**WHAT IS REQUIRED**
Copy the entire listing below word for word, with every line unchanged.

**INPUT DATA**
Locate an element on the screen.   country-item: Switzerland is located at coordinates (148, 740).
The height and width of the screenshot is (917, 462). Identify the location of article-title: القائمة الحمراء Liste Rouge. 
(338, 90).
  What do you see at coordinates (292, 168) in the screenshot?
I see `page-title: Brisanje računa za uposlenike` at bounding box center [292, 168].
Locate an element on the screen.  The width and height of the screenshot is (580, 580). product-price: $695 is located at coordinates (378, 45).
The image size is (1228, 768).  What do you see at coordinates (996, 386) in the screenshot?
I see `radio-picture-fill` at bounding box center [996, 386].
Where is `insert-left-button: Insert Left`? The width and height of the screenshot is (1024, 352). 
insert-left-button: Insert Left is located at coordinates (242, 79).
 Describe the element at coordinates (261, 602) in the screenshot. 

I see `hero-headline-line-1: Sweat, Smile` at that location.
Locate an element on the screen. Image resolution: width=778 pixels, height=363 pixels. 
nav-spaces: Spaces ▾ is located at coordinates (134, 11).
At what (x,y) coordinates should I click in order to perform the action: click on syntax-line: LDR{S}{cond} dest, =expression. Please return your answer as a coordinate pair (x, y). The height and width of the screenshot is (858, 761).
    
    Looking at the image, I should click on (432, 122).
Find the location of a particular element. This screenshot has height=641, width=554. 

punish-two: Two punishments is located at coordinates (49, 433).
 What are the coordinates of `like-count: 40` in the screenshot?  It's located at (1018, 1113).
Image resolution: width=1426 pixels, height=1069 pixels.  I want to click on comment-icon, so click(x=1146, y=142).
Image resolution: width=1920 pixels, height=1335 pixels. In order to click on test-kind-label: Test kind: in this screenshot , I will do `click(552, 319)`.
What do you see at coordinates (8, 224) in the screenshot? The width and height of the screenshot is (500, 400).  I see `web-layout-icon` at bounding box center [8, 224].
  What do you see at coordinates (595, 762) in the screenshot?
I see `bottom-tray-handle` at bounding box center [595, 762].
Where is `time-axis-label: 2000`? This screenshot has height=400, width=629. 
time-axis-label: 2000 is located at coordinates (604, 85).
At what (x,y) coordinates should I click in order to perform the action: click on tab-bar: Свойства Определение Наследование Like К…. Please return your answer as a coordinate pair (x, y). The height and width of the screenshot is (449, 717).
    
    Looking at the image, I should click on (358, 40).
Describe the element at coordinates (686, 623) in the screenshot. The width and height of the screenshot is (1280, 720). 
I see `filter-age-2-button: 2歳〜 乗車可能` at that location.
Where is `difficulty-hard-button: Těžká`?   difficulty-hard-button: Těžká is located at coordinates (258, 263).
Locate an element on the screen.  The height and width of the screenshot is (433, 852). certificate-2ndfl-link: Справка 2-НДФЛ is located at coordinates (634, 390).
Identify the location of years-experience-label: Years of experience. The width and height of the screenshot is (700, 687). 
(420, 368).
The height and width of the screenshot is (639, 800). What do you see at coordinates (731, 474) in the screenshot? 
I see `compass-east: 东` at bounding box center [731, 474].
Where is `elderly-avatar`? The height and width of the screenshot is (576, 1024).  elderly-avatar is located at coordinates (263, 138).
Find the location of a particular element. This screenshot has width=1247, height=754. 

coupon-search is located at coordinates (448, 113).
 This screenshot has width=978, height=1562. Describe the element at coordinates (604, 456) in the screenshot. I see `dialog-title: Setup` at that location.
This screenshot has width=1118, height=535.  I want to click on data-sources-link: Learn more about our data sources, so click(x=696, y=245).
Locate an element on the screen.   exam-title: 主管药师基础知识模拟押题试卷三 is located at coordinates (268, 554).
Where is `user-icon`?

**ANSWER BOX**
Locate an element on the screen.   country-item: Switzerland is located at coordinates (148, 740).
The height and width of the screenshot is (917, 462). Identify the location of article-title: القائمة الحمراء Liste Rouge. 
(338, 90).
  What do you see at coordinates (292, 168) in the screenshot?
I see `page-title: Brisanje računa za uposlenike` at bounding box center [292, 168].
Locate an element on the screen.  The width and height of the screenshot is (580, 580). product-price: $695 is located at coordinates (378, 45).
The image size is (1228, 768).  What do you see at coordinates (996, 386) in the screenshot?
I see `radio-picture-fill` at bounding box center [996, 386].
Where is `insert-left-button: Insert Left`? The width and height of the screenshot is (1024, 352). 
insert-left-button: Insert Left is located at coordinates (242, 79).
 Describe the element at coordinates (261, 602) in the screenshot. 

I see `hero-headline-line-1: Sweat, Smile` at that location.
Locate an element on the screen. Image resolution: width=778 pixels, height=363 pixels. 
nav-spaces: Spaces ▾ is located at coordinates (134, 11).
At what (x,y) coordinates should I click in order to perform the action: click on syntax-line: LDR{S}{cond} dest, =expression. Please return your answer as a coordinate pair (x, y). The height and width of the screenshot is (858, 761).
    
    Looking at the image, I should click on (432, 122).
Find the location of a particular element. This screenshot has height=641, width=554. 

punish-two: Two punishments is located at coordinates (49, 433).
 What are the coordinates of `like-count: 40` in the screenshot?  It's located at (1018, 1113).
Image resolution: width=1426 pixels, height=1069 pixels.  I want to click on comment-icon, so click(x=1146, y=142).
Image resolution: width=1920 pixels, height=1335 pixels. In order to click on test-kind-label: Test kind: in this screenshot , I will do `click(552, 319)`.
What do you see at coordinates (8, 224) in the screenshot? The width and height of the screenshot is (500, 400).  I see `web-layout-icon` at bounding box center [8, 224].
  What do you see at coordinates (595, 762) in the screenshot?
I see `bottom-tray-handle` at bounding box center [595, 762].
Where is `time-axis-label: 2000`? This screenshot has height=400, width=629. 
time-axis-label: 2000 is located at coordinates (604, 85).
At what (x,y) coordinates should I click in order to perform the action: click on tab-bar: Свойства Определение Наследование Like К…. Please return your answer as a coordinate pair (x, y). The height and width of the screenshot is (449, 717).
    
    Looking at the image, I should click on (358, 40).
Describe the element at coordinates (686, 623) in the screenshot. The width and height of the screenshot is (1280, 720). 
I see `filter-age-2-button: 2歳〜 乗車可能` at that location.
Where is `difficulty-hard-button: Těžká`?   difficulty-hard-button: Těžká is located at coordinates (258, 263).
Locate an element on the screen.  The height and width of the screenshot is (433, 852). certificate-2ndfl-link: Справка 2-НДФЛ is located at coordinates (634, 390).
Identify the location of years-experience-label: Years of experience. The width and height of the screenshot is (700, 687). 
(420, 368).
The height and width of the screenshot is (639, 800). What do you see at coordinates (731, 474) in the screenshot? 
I see `compass-east: 东` at bounding box center [731, 474].
Where is `elderly-avatar`? The height and width of the screenshot is (576, 1024).  elderly-avatar is located at coordinates (263, 138).
Find the location of a particular element. This screenshot has width=1247, height=754. 

coupon-search is located at coordinates (448, 113).
 This screenshot has width=978, height=1562. Describe the element at coordinates (604, 456) in the screenshot. I see `dialog-title: Setup` at that location.
This screenshot has width=1118, height=535.  I want to click on data-sources-link: Learn more about our data sources, so click(x=696, y=245).
Locate an element on the screen.   exam-title: 主管药师基础知识模拟押题试卷三 is located at coordinates (268, 554).
Where is `user-icon`?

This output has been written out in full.